Data for this task: Begin

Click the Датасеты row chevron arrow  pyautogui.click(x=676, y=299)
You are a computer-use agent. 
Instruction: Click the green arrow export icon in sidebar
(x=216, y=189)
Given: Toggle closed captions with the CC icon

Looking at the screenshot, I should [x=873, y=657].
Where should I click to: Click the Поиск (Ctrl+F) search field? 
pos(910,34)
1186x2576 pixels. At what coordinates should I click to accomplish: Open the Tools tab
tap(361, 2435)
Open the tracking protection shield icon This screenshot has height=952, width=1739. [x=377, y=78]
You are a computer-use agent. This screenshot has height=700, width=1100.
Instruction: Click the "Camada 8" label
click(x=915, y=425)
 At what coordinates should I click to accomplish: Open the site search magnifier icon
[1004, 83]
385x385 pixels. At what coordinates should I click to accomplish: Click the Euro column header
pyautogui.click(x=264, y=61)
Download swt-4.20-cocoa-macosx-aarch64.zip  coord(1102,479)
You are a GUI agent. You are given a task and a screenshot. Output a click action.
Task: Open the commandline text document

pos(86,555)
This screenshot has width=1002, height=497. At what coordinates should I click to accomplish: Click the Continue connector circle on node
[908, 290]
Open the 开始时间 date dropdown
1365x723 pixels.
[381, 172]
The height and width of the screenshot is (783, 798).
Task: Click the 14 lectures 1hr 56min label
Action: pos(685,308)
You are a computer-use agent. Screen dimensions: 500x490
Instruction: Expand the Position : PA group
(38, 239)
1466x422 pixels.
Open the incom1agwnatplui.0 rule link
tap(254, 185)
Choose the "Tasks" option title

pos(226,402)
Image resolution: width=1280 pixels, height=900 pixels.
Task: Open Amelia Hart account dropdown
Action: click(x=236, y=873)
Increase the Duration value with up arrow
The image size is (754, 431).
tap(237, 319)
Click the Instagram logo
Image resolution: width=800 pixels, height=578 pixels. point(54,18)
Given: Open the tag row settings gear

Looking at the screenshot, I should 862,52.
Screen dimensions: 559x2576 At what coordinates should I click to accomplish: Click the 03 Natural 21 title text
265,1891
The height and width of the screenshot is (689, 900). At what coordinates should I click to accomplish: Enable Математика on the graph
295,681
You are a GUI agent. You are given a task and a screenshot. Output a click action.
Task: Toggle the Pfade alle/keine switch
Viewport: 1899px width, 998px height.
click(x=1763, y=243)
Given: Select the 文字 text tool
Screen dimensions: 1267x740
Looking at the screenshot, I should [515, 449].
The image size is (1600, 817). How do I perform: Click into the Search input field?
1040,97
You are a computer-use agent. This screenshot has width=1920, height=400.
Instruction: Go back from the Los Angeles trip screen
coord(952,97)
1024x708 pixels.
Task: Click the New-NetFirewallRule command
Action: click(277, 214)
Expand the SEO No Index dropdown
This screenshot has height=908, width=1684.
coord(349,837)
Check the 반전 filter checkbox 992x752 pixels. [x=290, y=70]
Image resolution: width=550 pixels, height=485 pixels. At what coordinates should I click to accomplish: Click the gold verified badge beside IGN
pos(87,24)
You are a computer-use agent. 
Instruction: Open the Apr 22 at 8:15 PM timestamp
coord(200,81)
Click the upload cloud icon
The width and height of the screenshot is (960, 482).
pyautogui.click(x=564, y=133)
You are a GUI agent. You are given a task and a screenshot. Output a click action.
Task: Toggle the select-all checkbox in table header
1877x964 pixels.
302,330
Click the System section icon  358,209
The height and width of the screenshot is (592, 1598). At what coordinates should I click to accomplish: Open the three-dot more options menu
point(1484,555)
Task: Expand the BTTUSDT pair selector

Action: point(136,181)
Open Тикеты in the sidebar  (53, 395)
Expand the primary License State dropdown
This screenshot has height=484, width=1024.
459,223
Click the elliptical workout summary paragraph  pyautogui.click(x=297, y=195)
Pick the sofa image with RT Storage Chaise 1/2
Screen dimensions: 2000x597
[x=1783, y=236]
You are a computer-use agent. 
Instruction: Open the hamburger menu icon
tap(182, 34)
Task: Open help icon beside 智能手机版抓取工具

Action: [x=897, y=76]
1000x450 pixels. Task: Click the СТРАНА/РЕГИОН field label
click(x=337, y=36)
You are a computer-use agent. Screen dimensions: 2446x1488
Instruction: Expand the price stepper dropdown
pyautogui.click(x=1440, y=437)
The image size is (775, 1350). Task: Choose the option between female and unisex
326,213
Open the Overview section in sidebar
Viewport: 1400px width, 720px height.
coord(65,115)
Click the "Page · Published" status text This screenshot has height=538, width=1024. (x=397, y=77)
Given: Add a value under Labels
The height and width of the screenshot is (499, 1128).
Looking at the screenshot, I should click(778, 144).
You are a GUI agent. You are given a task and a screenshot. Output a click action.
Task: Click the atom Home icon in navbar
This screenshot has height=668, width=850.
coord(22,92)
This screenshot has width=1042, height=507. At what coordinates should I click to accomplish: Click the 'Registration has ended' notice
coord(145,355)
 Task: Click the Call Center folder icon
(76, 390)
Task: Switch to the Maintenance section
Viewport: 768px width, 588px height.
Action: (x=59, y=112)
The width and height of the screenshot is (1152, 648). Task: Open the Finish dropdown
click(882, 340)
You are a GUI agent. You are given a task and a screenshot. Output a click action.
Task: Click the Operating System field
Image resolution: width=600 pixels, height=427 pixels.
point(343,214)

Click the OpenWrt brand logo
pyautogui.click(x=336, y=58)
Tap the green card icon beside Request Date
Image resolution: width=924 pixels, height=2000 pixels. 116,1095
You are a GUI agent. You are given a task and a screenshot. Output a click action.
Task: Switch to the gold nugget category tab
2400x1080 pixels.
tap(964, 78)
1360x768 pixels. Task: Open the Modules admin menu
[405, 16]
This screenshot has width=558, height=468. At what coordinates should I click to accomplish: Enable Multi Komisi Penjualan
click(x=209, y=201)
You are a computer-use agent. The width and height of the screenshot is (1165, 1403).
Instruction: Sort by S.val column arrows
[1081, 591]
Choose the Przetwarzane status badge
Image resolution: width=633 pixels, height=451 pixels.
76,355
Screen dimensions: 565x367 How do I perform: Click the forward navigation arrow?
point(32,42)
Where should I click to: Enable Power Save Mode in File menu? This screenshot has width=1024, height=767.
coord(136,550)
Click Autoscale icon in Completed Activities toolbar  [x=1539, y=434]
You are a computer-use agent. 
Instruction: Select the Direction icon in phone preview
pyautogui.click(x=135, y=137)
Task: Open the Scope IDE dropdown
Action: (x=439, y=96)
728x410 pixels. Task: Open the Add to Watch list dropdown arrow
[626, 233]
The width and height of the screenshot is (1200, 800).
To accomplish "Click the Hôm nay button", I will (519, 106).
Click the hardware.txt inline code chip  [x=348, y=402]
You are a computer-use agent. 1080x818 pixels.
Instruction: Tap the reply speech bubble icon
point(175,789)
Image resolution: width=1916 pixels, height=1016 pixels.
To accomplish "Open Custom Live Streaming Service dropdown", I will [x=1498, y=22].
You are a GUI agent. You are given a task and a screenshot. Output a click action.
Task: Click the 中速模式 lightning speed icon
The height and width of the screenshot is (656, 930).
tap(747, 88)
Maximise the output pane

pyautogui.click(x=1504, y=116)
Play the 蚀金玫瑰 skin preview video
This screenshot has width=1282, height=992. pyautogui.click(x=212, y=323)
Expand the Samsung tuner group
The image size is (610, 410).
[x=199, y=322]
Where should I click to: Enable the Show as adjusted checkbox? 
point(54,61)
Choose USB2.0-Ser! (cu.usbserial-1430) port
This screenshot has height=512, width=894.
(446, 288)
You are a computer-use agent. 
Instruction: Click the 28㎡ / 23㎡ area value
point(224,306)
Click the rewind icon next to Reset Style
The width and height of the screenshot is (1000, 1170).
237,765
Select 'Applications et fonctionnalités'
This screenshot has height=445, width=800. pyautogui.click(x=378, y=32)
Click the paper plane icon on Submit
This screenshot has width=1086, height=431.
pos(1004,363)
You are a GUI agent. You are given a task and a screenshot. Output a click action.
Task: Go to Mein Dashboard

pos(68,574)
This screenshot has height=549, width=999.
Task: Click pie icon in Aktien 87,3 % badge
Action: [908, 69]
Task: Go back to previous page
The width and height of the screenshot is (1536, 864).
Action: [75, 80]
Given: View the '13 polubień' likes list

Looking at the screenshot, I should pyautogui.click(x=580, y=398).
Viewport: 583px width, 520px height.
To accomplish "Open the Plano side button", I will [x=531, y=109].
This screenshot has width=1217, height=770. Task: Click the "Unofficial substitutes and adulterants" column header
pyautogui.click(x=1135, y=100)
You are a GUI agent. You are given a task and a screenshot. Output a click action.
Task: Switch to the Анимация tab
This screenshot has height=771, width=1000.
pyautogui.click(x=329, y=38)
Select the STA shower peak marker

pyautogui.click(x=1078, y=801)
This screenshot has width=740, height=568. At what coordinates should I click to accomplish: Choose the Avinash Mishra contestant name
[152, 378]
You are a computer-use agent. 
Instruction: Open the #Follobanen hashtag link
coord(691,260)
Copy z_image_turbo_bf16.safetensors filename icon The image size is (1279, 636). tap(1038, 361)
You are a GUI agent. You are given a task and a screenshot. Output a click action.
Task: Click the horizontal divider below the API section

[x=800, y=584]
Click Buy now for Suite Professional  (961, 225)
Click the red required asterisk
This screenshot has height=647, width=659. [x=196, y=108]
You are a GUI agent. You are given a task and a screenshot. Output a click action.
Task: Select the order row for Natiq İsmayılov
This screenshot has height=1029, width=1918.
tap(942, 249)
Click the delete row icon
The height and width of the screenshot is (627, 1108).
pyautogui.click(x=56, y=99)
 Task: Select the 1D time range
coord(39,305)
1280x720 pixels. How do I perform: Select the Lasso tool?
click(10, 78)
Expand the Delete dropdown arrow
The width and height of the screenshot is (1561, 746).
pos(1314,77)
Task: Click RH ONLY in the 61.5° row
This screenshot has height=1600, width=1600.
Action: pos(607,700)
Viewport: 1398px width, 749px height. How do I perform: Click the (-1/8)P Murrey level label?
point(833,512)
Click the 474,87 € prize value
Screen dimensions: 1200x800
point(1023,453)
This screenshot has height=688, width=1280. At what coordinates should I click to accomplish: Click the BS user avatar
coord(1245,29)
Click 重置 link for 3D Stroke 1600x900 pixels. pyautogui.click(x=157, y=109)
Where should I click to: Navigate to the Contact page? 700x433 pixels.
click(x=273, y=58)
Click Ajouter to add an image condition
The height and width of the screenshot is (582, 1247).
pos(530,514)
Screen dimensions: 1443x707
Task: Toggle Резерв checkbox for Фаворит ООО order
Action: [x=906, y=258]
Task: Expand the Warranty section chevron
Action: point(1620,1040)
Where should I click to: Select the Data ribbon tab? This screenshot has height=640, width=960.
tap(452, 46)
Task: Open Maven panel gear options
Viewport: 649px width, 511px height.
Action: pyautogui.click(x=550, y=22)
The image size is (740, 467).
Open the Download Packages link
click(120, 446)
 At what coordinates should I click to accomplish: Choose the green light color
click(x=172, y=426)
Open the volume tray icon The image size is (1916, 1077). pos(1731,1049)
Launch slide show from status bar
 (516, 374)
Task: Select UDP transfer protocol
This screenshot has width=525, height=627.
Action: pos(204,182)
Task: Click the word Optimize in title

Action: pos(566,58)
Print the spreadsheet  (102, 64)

Data for this task: End

*What is required*
Only lines that include "will" belong in the answer; copy all of them from the listing.

*Solution to this problem*
To accomplish "Click the Hôm nay button", I will (519, 106).
To accomplish "Open Custom Live Streaming Service dropdown", I will [x=1498, y=22].
To accomplish "Open the Plano side button", I will [x=531, y=109].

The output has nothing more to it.